→ **What is being asked**: Copy exactly the lines of the data below that run from the line holding "Click the Parent organization or folder hint" through the line holding "Task: Open the Manage menu", both ends included.

→ **Data supplied**:

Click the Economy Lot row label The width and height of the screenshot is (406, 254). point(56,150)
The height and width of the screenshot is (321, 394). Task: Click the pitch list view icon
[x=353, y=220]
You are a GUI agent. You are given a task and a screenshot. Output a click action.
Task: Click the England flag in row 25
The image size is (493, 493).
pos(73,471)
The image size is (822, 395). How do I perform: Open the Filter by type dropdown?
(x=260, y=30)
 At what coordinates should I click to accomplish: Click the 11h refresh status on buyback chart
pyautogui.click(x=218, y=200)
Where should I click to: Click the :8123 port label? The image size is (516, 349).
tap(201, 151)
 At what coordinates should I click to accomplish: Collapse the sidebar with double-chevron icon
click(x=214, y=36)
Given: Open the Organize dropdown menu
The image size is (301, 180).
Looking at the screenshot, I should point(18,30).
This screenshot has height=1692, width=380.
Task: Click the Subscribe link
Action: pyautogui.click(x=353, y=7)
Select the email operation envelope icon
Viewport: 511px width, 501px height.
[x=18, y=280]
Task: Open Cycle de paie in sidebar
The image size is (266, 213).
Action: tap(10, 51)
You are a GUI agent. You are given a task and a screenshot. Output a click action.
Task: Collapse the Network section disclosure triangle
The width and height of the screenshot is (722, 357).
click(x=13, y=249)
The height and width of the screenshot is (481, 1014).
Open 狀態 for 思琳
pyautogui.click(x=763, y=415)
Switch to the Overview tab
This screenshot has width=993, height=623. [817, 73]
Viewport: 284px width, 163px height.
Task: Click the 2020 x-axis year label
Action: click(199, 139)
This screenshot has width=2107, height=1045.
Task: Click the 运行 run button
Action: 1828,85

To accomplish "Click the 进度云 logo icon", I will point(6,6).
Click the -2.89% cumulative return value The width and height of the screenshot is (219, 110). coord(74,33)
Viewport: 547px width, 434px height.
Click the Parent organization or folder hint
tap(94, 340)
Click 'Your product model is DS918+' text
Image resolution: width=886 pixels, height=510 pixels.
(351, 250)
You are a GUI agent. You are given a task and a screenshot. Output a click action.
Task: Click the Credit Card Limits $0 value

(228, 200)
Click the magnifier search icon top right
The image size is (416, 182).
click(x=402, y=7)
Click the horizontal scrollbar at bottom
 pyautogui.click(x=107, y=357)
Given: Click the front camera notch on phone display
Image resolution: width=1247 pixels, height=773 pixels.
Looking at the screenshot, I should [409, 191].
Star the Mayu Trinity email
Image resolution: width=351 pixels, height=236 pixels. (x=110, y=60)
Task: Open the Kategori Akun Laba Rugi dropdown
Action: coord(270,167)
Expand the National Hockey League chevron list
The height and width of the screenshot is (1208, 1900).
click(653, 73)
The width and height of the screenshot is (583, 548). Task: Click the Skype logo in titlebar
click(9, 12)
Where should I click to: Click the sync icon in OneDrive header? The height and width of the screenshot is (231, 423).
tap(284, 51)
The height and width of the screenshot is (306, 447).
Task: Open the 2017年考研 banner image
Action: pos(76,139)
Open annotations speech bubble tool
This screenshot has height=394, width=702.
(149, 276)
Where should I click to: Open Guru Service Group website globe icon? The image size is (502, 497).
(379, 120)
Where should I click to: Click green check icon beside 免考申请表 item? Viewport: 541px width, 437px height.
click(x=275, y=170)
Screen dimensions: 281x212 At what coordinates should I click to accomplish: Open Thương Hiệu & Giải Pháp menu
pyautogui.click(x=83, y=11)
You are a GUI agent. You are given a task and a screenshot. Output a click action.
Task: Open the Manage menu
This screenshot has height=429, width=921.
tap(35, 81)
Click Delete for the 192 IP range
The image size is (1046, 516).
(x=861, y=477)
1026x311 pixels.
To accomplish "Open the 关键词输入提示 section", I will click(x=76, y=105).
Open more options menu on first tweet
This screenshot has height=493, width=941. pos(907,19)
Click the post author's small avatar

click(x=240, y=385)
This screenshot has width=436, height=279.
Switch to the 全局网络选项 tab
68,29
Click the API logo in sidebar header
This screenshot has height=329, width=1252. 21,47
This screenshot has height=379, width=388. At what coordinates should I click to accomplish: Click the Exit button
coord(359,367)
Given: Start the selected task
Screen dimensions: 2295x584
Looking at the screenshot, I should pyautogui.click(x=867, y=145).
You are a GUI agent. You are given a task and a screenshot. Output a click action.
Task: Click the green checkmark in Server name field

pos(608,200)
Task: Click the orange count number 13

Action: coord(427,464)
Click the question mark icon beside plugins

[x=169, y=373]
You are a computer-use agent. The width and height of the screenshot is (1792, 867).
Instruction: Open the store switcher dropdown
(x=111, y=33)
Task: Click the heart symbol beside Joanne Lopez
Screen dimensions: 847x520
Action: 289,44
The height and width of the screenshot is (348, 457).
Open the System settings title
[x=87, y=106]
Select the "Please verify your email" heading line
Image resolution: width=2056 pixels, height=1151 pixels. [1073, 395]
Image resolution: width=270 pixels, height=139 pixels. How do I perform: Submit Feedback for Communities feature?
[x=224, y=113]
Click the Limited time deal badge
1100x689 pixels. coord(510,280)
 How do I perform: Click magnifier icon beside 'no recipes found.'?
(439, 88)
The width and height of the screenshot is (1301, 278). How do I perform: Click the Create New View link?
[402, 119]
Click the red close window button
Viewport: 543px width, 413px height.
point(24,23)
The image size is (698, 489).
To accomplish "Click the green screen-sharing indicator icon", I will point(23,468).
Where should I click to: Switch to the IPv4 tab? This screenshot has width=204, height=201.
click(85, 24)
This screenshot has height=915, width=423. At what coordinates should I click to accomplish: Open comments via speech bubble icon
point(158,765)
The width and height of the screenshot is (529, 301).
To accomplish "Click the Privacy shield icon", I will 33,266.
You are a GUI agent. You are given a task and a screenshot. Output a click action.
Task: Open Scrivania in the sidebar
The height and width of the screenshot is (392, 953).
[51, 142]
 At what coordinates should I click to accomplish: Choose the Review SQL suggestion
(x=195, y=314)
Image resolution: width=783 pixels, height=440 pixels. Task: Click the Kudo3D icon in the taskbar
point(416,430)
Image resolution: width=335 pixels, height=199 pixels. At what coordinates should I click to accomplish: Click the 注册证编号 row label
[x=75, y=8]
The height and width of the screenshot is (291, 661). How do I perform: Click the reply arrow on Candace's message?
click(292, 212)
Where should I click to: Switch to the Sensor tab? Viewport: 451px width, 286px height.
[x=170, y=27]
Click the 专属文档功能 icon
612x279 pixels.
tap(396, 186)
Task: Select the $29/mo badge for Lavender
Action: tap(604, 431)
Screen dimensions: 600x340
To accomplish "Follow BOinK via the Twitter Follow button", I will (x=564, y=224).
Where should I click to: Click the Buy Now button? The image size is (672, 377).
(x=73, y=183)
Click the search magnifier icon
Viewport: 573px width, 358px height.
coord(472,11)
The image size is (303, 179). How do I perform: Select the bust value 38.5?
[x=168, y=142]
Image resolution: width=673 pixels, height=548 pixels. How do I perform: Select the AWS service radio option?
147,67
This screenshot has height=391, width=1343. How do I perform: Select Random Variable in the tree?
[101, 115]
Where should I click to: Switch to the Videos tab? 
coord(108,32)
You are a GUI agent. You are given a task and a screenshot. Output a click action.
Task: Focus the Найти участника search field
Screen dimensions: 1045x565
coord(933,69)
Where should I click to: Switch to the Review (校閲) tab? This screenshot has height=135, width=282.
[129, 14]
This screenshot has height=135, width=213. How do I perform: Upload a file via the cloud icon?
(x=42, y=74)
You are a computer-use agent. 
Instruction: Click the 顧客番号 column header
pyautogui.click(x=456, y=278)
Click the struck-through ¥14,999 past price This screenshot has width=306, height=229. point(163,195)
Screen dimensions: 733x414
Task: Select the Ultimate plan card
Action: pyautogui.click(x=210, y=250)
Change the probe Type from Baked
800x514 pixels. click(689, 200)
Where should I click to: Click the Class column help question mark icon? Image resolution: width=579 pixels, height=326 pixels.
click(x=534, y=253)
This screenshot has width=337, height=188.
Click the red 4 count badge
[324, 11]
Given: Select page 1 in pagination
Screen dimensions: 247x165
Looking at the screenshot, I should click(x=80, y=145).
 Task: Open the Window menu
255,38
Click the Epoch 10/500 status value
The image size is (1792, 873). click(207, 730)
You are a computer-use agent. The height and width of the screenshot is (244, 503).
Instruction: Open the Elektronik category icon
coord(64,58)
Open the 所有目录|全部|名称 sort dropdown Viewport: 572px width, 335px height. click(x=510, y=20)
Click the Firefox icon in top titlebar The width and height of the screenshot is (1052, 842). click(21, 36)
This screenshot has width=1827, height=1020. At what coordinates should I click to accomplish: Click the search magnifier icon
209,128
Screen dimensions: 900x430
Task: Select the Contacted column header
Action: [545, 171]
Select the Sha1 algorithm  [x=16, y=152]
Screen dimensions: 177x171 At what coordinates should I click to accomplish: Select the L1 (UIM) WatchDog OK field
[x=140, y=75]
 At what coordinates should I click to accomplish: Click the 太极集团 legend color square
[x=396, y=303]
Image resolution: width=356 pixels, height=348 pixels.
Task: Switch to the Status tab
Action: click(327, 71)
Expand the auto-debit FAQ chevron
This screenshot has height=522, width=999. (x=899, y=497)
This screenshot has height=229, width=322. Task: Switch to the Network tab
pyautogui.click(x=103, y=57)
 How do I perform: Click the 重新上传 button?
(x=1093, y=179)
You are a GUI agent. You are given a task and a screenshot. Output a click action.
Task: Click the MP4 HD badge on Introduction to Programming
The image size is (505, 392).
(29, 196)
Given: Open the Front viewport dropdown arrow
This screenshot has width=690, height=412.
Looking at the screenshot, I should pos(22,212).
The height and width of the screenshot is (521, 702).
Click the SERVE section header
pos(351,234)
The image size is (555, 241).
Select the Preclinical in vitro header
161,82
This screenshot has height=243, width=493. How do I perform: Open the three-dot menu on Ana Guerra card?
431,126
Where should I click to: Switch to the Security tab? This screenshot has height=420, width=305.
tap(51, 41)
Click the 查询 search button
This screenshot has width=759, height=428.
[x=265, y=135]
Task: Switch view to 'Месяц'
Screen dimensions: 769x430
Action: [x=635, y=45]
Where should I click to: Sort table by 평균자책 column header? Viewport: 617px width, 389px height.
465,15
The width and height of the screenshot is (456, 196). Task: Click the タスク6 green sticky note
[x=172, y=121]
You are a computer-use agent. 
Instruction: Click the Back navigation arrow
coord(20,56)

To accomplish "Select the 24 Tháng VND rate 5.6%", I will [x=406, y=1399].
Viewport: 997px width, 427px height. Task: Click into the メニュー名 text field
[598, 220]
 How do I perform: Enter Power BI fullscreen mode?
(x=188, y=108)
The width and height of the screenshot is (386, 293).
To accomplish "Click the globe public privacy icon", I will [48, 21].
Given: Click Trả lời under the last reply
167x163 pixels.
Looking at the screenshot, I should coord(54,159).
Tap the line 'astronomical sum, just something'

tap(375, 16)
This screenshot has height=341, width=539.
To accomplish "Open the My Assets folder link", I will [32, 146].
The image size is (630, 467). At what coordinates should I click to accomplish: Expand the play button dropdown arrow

→ **Output for this task**:
Click the Parent organization or folder hint
tap(94, 340)
Click 'Your product model is DS918+' text
Image resolution: width=886 pixels, height=510 pixels.
(351, 250)
You are a GUI agent. You are given a task and a screenshot. Output a click action.
Task: Click the Credit Card Limits $0 value

(228, 200)
Click the magnifier search icon top right
The image size is (416, 182).
click(x=402, y=7)
Click the horizontal scrollbar at bottom
 pyautogui.click(x=107, y=357)
Given: Click the front camera notch on phone display
Image resolution: width=1247 pixels, height=773 pixels.
Looking at the screenshot, I should [409, 191].
Star the Mayu Trinity email
Image resolution: width=351 pixels, height=236 pixels. (x=110, y=60)
Task: Open the Kategori Akun Laba Rugi dropdown
Action: coord(270,167)
Expand the National Hockey League chevron list
The height and width of the screenshot is (1208, 1900).
click(653, 73)
The width and height of the screenshot is (583, 548). Task: Click the Skype logo in titlebar
click(9, 12)
Where should I click to: Click the sync icon in OneDrive header? The height and width of the screenshot is (231, 423).
tap(284, 51)
The height and width of the screenshot is (306, 447).
Task: Open the 2017年考研 banner image
Action: pos(76,139)
Open annotations speech bubble tool
This screenshot has height=394, width=702.
(149, 276)
Where should I click to: Open Guru Service Group website globe icon? The image size is (502, 497).
(379, 120)
Where should I click to: Click green check icon beside 免考申请表 item? Viewport: 541px width, 437px height.
click(x=275, y=170)
Screen dimensions: 281x212 At what coordinates should I click to accomplish: Open Thương Hiệu & Giải Pháp menu
pyautogui.click(x=83, y=11)
You are a GUI agent. You are given a task and a screenshot. Output a click action.
Task: Open the Manage menu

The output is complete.